:: Text segment ::
Makes enough for 6 to 8 first course servings or 4 to 6 main course servings, equivalent to 1 pound (450g) dried boxed pasta.
2 jumbo eggs (2 ounces/60g or more)
10 ounces (300g) fresh spinach, rinsed dry, and finely chopped; or 6 ounces (170g) frozen chopped spinach, defrosted and squeezed dry
3&1/2 cups (14 ounces/400g) all purpose unbleached (plain) flour (organic stone ground preferred)

Working by Hand:
Equipment

A roomy work surface, 24 to 30 inches deep by 30 to 36 inches (60cm to 77cm deep by 60cm to 92cm). Any smooth surface will do, but marble cools dough slightly, making it less flexible than desired.
A pastry scraper and a small wooden spoon for blending the dough.
A wooden dowel-style rolling pin. In Italy, pasta makers use one about 35 inches long and 2 inches thick (89cm long and 5cm thick). The shorter American-style pin with handles at either end can be used, but the longer it is, the easier it is to roll the pasta.

Note: although it is not traditional, Enza has successfully made pasta with a marble rolling pin, and this can be substituted for the wooden pin, if you have one.

Plastic wrap to wrap the resting dough and to cover rolled-out pasta waiting to be filled. It protects the pasta from drying out too quickly.
A sharp chef’s knife for cutting pasta sheets.
Cloth-covered chair backs, broom handles, or specially designed pasta racks found in cookware shops for draping the pasta.

Mixing the dough:
Mound the flour in the center of your work surface and make a well in the middle. Add the eggs and spinach. Use a wooden spoon to beat together the eggs and spinach. Then gradually start incorporating shallow scrapings of flour from the sides of the well into the liquid. As you work more and more flour into the liquid, the well’s sides may collapse. Use a pastry scraper to keep the liquids from running off and to incorporate the last bits of flour into the dough. Don’t worry if it looks like a hopelessly rough and messy lump.

Kneading:
With the aid of the scraper to scoop up unruly pieces, start kneading the dough. Once it becomes a cohesive mass, use the scraper to remove any bits of hard flour on the work surface – these will make the dough lumpy. Knead the dough for about 3 minutes. Its consistency should be elastic and a little sticky. If it is too sticky to move easily, knead in a few more tablespoons of flour. Continue kneading about 10 minutes, or until the dough has become satiny, smooth, and very elastic. It will feel alive under your hands. Do not shortcut this step. Wrap the dough in plastic wrap, and let it relax at room temperature 30 minutes to 3 hours.

Stretching and Thinning:
If using an extra-long rolling pin work with half the dough at a time. With a regular-length rolling pin, roll out a quarter of the dough at a time and keep the rest of the dough wrapped. Lightly sprinkle a large work surface with flour. The idea is to stretch the dough rather than press down and push it. Shape it into a ball and begin rolling out to form a circle, frequently turning the disc of dough a quarter turn. As it thins outs, start rolling the disc back on the pin a quarter of the way toward the center and stretching it gently sideways by running the palms of your hands over the rolled-up dough from the center of the pin outward. Unroll, turn the disc a quarter turn, and repeat. Do twice more.

:: Dataset entries ::
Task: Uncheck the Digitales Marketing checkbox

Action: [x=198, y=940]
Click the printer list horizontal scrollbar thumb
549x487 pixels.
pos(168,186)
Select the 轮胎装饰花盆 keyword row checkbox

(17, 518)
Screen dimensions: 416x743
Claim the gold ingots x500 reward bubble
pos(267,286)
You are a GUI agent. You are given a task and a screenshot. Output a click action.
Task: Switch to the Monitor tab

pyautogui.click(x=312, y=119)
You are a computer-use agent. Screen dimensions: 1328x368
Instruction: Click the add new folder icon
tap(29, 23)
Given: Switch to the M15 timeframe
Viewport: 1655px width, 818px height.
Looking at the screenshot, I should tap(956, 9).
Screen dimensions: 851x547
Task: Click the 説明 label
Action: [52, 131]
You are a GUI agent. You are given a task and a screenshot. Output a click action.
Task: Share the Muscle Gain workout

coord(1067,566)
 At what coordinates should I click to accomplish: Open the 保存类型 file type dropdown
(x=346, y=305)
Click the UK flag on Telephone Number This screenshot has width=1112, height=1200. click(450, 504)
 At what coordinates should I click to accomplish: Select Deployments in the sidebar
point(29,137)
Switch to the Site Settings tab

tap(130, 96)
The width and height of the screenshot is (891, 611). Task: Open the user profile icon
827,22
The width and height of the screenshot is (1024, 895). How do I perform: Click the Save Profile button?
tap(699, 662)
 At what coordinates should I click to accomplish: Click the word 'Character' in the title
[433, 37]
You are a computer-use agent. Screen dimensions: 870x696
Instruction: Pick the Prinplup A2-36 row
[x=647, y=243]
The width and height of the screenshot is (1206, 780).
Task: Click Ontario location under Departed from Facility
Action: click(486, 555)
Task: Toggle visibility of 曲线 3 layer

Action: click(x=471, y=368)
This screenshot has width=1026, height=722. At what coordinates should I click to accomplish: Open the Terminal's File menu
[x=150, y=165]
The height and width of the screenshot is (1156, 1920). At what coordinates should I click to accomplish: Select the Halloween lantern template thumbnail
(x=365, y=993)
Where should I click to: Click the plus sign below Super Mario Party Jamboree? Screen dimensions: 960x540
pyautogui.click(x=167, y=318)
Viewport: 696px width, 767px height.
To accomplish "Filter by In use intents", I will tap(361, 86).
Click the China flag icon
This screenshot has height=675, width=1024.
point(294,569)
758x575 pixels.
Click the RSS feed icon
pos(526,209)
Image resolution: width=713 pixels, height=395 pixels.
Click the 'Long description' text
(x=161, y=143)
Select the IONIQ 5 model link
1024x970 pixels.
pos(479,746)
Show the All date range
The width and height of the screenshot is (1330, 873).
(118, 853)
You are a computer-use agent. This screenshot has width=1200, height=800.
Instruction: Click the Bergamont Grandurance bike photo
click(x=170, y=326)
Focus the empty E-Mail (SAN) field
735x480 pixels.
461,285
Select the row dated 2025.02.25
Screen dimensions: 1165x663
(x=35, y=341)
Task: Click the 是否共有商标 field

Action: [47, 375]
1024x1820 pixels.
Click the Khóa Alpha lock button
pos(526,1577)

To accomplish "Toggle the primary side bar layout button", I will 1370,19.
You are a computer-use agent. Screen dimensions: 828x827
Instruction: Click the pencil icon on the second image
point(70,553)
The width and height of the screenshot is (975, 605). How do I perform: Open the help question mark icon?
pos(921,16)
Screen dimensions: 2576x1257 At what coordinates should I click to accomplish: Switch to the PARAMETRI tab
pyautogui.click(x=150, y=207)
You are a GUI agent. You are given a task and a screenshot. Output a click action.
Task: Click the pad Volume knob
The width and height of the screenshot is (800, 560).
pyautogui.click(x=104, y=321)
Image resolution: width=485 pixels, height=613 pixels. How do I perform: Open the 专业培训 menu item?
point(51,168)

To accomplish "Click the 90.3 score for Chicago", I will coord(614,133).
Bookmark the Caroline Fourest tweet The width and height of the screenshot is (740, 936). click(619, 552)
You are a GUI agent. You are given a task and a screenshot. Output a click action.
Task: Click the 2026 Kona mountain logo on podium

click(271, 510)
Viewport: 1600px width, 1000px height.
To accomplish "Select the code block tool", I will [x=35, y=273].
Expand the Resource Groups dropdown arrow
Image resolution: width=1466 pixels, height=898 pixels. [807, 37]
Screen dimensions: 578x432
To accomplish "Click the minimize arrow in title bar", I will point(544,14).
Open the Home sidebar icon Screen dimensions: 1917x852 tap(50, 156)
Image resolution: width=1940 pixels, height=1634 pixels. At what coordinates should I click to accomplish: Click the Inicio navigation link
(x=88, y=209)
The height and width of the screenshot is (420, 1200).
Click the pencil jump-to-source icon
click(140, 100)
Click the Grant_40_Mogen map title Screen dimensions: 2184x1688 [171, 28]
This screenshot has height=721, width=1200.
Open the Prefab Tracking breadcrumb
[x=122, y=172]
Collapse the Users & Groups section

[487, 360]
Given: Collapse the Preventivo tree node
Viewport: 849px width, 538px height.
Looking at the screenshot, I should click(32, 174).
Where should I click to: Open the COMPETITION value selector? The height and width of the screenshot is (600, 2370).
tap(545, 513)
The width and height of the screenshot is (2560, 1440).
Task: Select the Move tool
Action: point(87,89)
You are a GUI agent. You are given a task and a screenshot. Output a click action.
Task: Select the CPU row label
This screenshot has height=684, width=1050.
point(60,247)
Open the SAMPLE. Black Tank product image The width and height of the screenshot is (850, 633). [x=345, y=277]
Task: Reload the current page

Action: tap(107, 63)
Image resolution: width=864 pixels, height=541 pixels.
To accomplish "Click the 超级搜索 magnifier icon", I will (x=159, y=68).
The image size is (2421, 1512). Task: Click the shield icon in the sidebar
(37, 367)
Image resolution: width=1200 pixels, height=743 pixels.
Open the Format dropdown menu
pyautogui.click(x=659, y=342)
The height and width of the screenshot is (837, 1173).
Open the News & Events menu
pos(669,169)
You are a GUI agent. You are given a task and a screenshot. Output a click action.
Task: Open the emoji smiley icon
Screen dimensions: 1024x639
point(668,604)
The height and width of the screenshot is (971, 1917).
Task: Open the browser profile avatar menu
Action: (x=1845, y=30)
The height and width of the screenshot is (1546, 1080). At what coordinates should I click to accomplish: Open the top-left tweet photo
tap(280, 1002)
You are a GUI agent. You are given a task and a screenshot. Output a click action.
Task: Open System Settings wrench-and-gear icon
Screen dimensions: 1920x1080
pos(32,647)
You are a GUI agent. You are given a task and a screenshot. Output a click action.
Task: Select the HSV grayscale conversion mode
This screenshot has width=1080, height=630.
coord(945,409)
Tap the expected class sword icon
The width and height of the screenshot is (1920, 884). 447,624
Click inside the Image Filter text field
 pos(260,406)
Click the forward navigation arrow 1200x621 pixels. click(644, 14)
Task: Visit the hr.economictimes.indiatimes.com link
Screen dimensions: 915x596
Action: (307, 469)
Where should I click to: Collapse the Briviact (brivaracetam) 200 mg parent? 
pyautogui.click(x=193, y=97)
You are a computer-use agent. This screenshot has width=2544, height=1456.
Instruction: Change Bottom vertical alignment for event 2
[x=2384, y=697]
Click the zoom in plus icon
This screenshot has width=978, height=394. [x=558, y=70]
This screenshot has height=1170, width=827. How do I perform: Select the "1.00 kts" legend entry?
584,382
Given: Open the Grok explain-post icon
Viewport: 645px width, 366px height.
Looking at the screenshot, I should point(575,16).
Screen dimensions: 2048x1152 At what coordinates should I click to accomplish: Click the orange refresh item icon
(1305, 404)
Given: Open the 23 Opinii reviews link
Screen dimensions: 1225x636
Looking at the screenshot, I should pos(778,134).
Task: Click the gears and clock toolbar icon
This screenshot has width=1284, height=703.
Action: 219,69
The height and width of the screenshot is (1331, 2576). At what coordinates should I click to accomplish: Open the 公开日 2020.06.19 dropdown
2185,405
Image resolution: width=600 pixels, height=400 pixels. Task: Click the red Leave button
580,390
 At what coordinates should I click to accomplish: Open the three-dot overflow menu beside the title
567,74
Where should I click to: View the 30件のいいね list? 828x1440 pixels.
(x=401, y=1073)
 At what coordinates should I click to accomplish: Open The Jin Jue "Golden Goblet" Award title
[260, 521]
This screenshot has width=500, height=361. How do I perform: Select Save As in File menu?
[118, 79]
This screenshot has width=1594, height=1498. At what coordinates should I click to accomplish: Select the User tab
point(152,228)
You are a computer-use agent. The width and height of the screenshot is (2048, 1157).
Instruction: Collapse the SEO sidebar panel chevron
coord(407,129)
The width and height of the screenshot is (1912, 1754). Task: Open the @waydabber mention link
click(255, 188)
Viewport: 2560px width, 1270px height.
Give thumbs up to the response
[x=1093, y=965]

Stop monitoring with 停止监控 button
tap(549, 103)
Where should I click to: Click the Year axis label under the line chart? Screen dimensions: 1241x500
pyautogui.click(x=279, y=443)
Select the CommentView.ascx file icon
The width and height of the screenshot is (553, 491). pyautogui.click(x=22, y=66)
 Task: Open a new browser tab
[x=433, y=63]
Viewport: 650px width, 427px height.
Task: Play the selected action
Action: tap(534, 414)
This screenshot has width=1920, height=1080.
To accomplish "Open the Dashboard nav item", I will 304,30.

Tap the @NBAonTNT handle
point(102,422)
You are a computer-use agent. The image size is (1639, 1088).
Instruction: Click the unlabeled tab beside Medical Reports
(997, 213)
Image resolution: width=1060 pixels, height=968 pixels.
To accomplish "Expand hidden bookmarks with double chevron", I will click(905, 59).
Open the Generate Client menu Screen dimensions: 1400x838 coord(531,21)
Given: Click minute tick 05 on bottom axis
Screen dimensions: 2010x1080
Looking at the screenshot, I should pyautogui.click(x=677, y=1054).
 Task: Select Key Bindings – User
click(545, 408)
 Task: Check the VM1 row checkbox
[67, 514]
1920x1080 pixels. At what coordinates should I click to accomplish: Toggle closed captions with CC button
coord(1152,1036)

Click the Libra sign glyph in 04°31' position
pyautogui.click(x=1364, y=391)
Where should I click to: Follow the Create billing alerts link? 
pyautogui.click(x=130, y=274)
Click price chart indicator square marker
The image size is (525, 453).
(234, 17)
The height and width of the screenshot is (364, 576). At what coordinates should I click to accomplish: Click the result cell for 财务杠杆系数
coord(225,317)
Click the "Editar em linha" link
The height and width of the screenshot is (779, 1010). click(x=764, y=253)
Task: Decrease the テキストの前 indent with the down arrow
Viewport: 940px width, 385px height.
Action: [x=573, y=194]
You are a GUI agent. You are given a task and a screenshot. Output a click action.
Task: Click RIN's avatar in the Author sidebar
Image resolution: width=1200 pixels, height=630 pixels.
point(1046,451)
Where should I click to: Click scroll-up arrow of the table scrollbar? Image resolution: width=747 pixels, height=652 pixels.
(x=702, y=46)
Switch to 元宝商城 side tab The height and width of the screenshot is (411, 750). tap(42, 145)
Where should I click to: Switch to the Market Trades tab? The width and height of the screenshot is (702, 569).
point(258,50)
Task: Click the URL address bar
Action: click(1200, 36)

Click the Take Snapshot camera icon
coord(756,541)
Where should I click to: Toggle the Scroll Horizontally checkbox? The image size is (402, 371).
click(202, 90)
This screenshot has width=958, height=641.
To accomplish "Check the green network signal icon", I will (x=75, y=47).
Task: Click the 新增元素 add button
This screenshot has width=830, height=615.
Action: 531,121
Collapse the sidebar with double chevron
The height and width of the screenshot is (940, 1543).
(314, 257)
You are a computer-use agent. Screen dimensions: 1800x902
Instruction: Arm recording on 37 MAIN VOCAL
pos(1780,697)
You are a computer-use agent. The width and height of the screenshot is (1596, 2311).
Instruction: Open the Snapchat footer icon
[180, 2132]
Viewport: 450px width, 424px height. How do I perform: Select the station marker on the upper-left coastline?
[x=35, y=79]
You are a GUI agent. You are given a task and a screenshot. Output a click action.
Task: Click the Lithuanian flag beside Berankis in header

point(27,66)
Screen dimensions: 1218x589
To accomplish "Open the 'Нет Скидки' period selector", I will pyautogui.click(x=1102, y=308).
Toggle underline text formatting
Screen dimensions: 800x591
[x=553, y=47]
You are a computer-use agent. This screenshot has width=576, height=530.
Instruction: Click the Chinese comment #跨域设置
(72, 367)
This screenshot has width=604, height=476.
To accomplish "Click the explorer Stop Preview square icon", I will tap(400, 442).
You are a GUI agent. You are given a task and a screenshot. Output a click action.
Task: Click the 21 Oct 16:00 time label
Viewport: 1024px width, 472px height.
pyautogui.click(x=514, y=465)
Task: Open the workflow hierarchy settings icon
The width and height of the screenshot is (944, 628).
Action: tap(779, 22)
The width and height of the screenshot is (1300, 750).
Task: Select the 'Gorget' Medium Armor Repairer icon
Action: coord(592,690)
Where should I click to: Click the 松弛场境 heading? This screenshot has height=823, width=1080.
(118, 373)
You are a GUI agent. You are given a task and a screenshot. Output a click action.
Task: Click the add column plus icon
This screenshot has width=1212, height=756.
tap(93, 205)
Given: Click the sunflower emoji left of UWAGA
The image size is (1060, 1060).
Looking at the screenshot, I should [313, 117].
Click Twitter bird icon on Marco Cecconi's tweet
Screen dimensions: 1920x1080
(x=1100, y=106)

:: Work to do ::
1/ Rewrite the paragraph of the spinach pasta recipe beginning "Mound the flour in the center" as a short numbered list of steps.
2/ List each ingredient in the spinach pasta recipe with its quantity.
3/ Carry on writing the spinach pasta recipe from the point where it stops.
The rows are separate material from the spinach pasta recipe.

:: Exercise responses ::
1/
1. Mound the flour on the work surface and make a well in the middle.
2. Add the eggs and spinach, and beat them together with a wooden spoon.
3. Gradually work shallow scrapings of flour from the sides of the well into the liquid.
4. Use a pastry scraper to stop the liquids from running off if the sides collapse, and to work in the last bits of flour.
5. Expect a rough, messy lump at this stage.

2/
- 2 jumbo eggs (2 ounces/60g or more)
- 10 ounces (300g) fresh spinach, rinsed dry and finely chopped, or 6 ounces (170g) frozen chopped spinach, defrosted and squeezed dry
- 3 1/2 cups (14 ounces/400g) all-purpose unbleached (plain) flour, organic stone ground preferred

3/
Stretch and even out the center of the disc by rolling the dough a quarter of the way back on the pin. Then gently push the rolling pin away from you with one hand while holding the sheet in place on the work surface with the other hand. Repeat three more times, turning the dough a quarter turn each time.

Repeat the two processes as the disc becomes larger and thinner. The goal is a sheet of even thickness. For lasagna, the sheet should be so thin that you can clearly see your hand through it and see colours. Cut into rectangles about 4 by 8 inches (10 x 20 cm). Note: Enza says that transparency is a crucial element of lasagna pasta and the dough should be rolled as thinly as possible. She says this is why her housekeeper has such strong arms!

Dry the pasta at room temperature and store in a sealed container or bag. (NOTE: Since I was making the lasagna the same day, I didn't dry the pasta sheets.)

#2 Béchamel
Preparation Time: 15 minutes

4 tablespoons (2 ounces/60g) unsalted butter
4 tablespoons (2 ounces/60g) all purpose unbleached (plain) flour, organic stone ground preferred
2&2/3 cups (approx 570ml) milk
Salt and freshly ground pepper to taste
Freshly grated nutmeg to taste

Using a medium-sized saucepan, melt the butter over low to medium heat. Sift over the flour, whisk until smooth, and then stir (without stopping) for about 3 minutes. Whisk in the milk a little at a time and keep the mixture smooth. Bring to a slow simmer, and stir 3 to 4 minutes, or until the sauce thickens. Cook, stirring, for about 5 minutes, until the sauce thickens. Season with salt, pepper, and a hint of nutmeg.

#3 Turkey Zucchini Ragu
1/2 lb ground meat (beef or turkey - I use turkey)
1-2 tablespoons olive oil
1/2 medium onion, chopped
2 cloves garlic, minced
2 medium squash, cut into chunks (any summer squash, but zucchini works best)
1 15 oz. can tomato sauce
1 15 oz can diced tomatos in juice
2 teaspoons oregano
1 teaspoon dry basil
1/4 teaspoon dry rosemary
note - fresh oregano, basil and rosemary can be used - use twice as much, or more, to taste
1 teaspoon salt
1/4 teaspoon pepper

In large skillet heat oil over medium high heat. Brown ground meat. Set aside.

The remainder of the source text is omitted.